:: What the task requires ::
What is needed is an exact copy of the entries below, with the pictures left out.

:: Data extract ::
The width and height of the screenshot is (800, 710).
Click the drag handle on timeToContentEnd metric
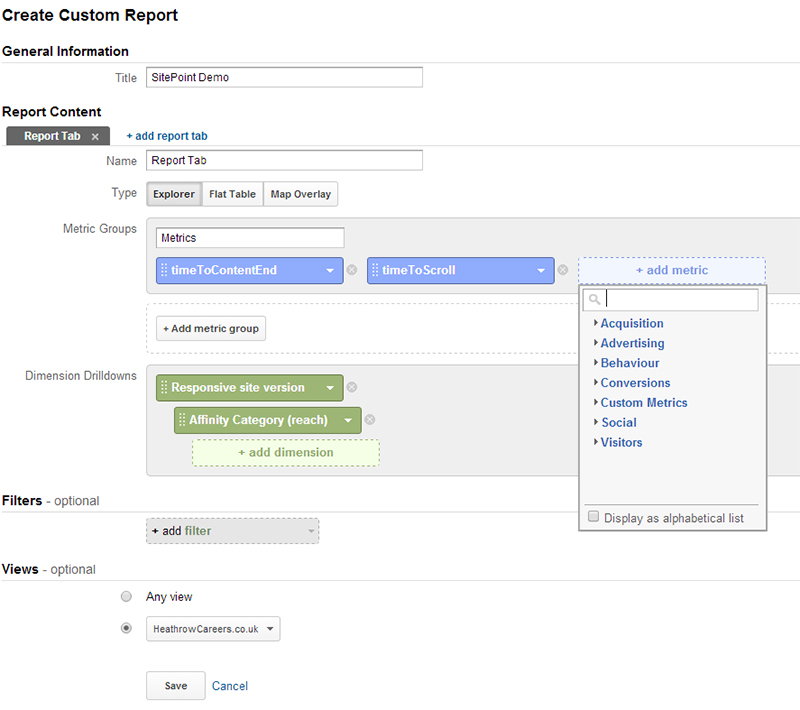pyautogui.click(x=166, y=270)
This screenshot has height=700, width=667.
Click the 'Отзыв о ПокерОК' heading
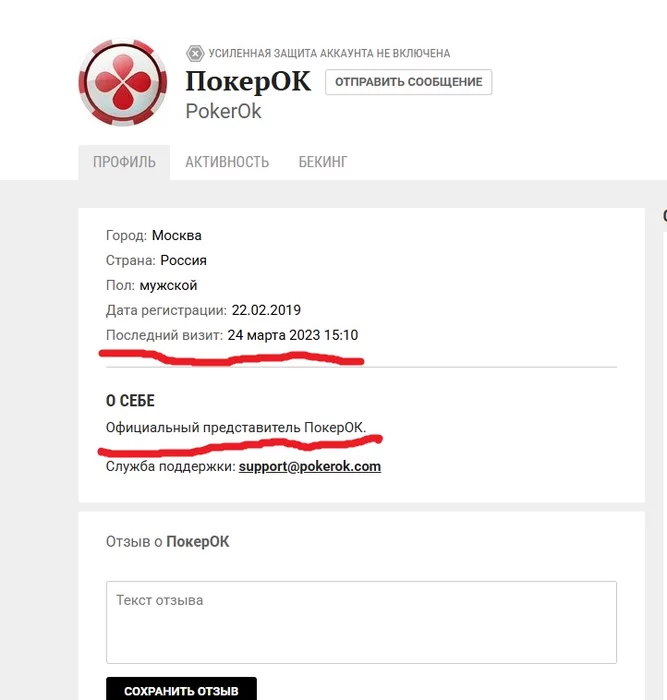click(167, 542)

:: Solution to the problem ::
The width and height of the screenshot is (800, 710).
Click the drag handle on timeToContentEnd metric
pyautogui.click(x=166, y=270)
This screenshot has height=700, width=667.
Click the 'Отзыв о ПокерОК' heading
click(167, 542)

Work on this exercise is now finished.